The particle size of the powder-type antifoaming agent was measured using a laser diffraction dry particle size distribution analyzer (HELOS, manufactured by Japan Laser Co., Ltd.) to determine the particle content. The 105° C. drying reduction rate was calculated by placing 7 g of the powdery antifoaming agent in a dryer at 105° C. and measuring the weight loss after drying for 24 hours.

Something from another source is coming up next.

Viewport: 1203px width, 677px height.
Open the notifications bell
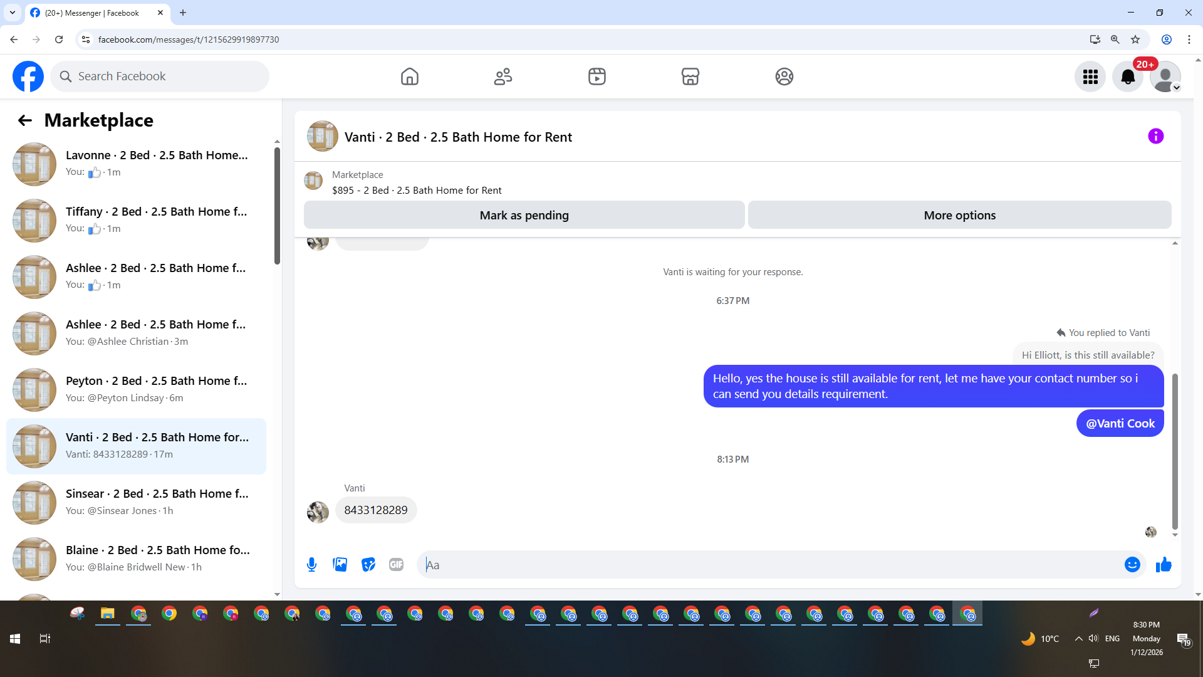1127,76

(Manufacture of polymer cement concrete)
Table 2 shows the concrete mix. Incidentally, the values of cement-mixing polymer (P) in the table are the values in terms of solid content. Other than the solid content, it is described as water and included in W in the table.
When using a powder type antifoaming agent, put all the ingredients except the antifoaming agent into a tilting mixer and mix for 3 minutes, then add the antifoaming agent and mix for 1 minute to form polymer cement concrete. manufactured.
When liquid defoamer was used, all ingredients used, including defoamer, were placed in a tilting mixer and mixed for 3 minutes to produce polymer cement concrete.
The target value of the air amount was set at 3.0±1.5%. Also, the target value of the slump was set to 18.0±2.5 cm.

(Test method)
Test methods for the polymer cement concrete produced are shown below.
(1) Slump Slump of concrete was measured according to JIS A 1101 (concrete slump test method).
(2) Air content The air content of concrete was measured according to JIS A 1128 (testing method for air content of fresh concrete by pressure - air chamber pressure method).

(Test results)
First, as a result of testing polymer cement concrete with no antifoaming agent added, the air content was as high as 5% or more, and the target value of 3.0±1.5% could not be achieved.
Next, powder type antifoaming agent 1 (DF1) was used as an antifoaming agent, and 0.025% by mass and 0.05% by mass were added to cement for evaluation. Table 3 shows the test results of slump and air content. The air content was 2.0% and 2.1%, respectively, and the slump was 19.0 cm.
Next, powder type antifoaming agent 2 (DF2) was used as an antifoaming agent, and evaluated by adding 0.013% by mass and 0.025% by mass to cement. Table 3 shows the test results. The amount of air was 2.8% and 1.9%, respectively, and the polymer cement concrete was obtained which satisfied the target value, but the slump was smaller than the target value. Compared with the powder type antifoaming agent 1, it tended to be somewhat difficult to adjust the slump.
Finally, liquid defoaming agent 3 (DF3) was used as a defoaming agent, and was evaluated by adding 0.004% by mass and 0.010% by mass to cement. Table 3 shows the test results. The air amounts were 2.8% and 2.9%, respectively, and the slumps were 16.5 cm and 17.5 cm, respectively, and polymer cement concrete having the target values was obtained.

Claims (6)

Polymer-cement concrete containing cement, aggregate, water, cement-admixing polymer and defoamer. 2. The polymer cement concrete of claim 1, wherein said defoamer is a powder defoamer. 3. The polymer cement concrete according to claim 2, wherein the powder type antifoaming agent has a particle content of 5 [mu]m or less of 25% by volume or less. A method for producing polymer-cement concrete containing cement, aggregate, water, a cement-mixing polymer, and an antifoaming agent, wherein the polymer-cement concrete comprises 5 to 27 masses of the cement-mixing polymer in terms of solid content relative to cement. A method for producing polymer cement concrete, characterized by containing 0.0005 to 0.10% by mass of an antifoaming agent with respect to cement. 5. The method for producing polymer cement concrete according to claim 4, wherein said antifoaming agent is a powder type antifoaming agent. 6. The method for producing polymer cement concrete according to claim 5, wherein the powdered antifoaming agent is post-added after producing the polymer cement concrete containing materials other than the powdered antifoaming agent.